Background: Paroxysmal nocturnal hemoglobinuria (PNH) is a rare hematopoietic stem cell disorder characterized by complement-mediated hemolysis, cytopenias, and thrombosis. Its nonspecific clinical presentation frequently results in diagnostic confusion with common hematologic and systemic disorders, significantly delaying diagnosis and increasing patient morbidity. We conducted a systematic review to identify patterns and reasons behind diagnostic delays and misdiagnosis of PNH.

Methods: In accordance with PRISMA guidelines, we systematically searched PubMed, Embase, and Google Scholar up to July 2025 for English-language case reports or series confirming PNH diagnosis (by flow cytometry or Ham test) with documented ≥12-month diagnostic delay or initial misdiagnosis explicitly reported. Two independent reviewers extracted patient demographics, clinical presentations, initial misdiagnoses, duration of diagnostic delay, triggers for correct diagnosis, and clinical outcomes. Results were compared to contemporary data from international PNH registries.

Results: We included 68 patients and median age at symptom onset was 30 years (IQR 24–49), significantly younger than the reported international registry median (~45 years), highlighting potential under-recognition in younger adults.Females comprised 45.6% of cases, consistent with registry data. Median diagnostic delay was 24 months (IQR 12–60). Only 20.6% were diagnosed within one year of symptom onset; about half the registry-reported rate of (~40%), and 22.1% experienced delays over five years. Frequent initial misdiagnoses included iron-deficiency anemia, aplastic anemia/myelodysplastic syndrome, and autoimmune hemolytic anemia, collectively accounting for over one-third of misdiagnoses. Renal and gastrointestinal symptoms represented persistent diagnostic pitfalls, with median delays of approximately 34 months, indicating ongoing challenges differentiating hemolytic symptoms from more common renal or gastrointestinal complaints. Extreme delays (median ~11 years) were associated with initial misdiagnoses of autoimmune or inflammatory diseases. Conversely, unusual-site thromboses (hepatic, portal, cerebral veins) led to faster recognition (median delay: 3 months)

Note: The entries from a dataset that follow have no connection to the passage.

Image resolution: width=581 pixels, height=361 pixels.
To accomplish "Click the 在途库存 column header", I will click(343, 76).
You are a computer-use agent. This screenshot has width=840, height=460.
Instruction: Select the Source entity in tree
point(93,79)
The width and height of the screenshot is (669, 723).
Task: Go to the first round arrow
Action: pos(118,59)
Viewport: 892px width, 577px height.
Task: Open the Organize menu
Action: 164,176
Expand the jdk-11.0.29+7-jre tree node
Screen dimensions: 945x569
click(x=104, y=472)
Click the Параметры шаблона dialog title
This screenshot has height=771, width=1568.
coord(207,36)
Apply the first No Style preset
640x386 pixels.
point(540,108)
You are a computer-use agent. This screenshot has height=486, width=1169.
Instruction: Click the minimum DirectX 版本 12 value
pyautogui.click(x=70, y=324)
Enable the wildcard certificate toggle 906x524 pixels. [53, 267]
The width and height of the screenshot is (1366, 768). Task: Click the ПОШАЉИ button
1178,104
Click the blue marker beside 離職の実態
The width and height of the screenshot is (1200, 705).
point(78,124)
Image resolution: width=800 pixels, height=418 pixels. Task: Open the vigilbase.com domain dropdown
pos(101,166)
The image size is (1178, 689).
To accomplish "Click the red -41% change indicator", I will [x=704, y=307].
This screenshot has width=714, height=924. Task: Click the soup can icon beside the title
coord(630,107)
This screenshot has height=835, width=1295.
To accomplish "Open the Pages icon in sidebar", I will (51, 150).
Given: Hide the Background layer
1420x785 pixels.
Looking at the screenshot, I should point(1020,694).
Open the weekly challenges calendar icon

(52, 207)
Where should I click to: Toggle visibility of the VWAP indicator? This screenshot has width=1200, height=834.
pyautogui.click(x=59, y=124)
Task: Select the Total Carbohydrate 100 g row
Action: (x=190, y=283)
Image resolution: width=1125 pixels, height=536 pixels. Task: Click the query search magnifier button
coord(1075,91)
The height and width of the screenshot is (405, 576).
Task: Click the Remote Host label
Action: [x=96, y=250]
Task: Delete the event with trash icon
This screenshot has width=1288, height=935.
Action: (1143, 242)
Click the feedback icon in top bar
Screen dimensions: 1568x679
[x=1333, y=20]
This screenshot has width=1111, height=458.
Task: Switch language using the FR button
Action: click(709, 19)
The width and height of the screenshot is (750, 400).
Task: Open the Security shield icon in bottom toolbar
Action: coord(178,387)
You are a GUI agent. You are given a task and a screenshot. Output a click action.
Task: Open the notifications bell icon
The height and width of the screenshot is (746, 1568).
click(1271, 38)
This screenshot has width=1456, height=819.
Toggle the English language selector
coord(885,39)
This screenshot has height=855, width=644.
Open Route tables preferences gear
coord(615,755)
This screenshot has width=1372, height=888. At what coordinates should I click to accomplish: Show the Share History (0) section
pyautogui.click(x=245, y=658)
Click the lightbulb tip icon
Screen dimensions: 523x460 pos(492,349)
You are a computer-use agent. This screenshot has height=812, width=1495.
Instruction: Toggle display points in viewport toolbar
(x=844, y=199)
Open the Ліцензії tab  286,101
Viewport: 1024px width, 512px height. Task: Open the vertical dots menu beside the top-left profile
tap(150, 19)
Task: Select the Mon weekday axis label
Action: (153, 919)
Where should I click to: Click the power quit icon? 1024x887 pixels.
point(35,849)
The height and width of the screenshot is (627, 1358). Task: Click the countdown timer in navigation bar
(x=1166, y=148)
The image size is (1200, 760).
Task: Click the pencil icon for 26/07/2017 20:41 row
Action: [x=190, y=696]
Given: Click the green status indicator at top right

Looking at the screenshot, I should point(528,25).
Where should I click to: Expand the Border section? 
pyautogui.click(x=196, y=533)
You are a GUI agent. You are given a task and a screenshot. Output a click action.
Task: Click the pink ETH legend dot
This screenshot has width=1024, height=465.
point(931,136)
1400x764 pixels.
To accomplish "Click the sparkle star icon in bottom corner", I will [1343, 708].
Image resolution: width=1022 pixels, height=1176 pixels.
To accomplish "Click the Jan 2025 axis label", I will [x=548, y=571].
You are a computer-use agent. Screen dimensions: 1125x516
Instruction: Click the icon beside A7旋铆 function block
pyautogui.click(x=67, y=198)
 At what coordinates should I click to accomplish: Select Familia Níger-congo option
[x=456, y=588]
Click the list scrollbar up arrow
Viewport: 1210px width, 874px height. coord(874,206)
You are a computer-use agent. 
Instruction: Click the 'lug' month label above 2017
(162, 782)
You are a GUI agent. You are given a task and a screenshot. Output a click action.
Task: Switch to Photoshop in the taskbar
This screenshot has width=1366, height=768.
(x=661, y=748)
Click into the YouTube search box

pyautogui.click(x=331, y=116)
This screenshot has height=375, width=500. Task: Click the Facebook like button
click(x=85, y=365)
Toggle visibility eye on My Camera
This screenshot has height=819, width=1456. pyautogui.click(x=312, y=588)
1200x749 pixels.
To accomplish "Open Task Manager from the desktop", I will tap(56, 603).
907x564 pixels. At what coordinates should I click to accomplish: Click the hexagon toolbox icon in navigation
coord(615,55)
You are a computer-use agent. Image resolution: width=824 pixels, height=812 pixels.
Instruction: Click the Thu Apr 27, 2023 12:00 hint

Clinical triggers prompting definitive PNH testing were persistent unexplained hemolysis (46%), thrombotic events (37%), incidental findings from marrow biopsies or flow cytometry performed for unrelated cytopenias (29%), overt hemoglobinuria (26.5%), and unexplained refractory cytopenias (26.5%). Misinterpreting hemoglobinuria as infection or hematuria frequently contributed to delayed diagnosis. Notably, demographic characteristics, particularly race/ethnicity, were underreported (23.5% of cases).

Conclusions:

Significant diagnostic delays persist in recognizing Paroxysmal Nocturnal Hemoglobinuria (PNH), even in the era of accessible confirmatory testing. Diagnostic delays frequently arise due to significant clinical overlap between PNH and bone marrow failure syndromes such as aplastic anemia and myelodysplastic syndromes, prolonging diagnostic delays. Diagnostic delays are particularly pronounced when PNH presentations mimic autoimmune or systemic inflammatory diseases. Conversely, unusual-site thromboses were linked to earlier diagnoses, underscoring thrombosis as a critical diagnostic clue. The under-reporting of key demographic information, such as race and ethnicity, underscores the need for improved documentation to fully understand disparities and diagnostic challenges in PNH. Early recognition is essential; this systematic review highlights common diagnostic pitfalls that clinicians should appreciate to facilitate timely diagnosis and improve patient outcomes.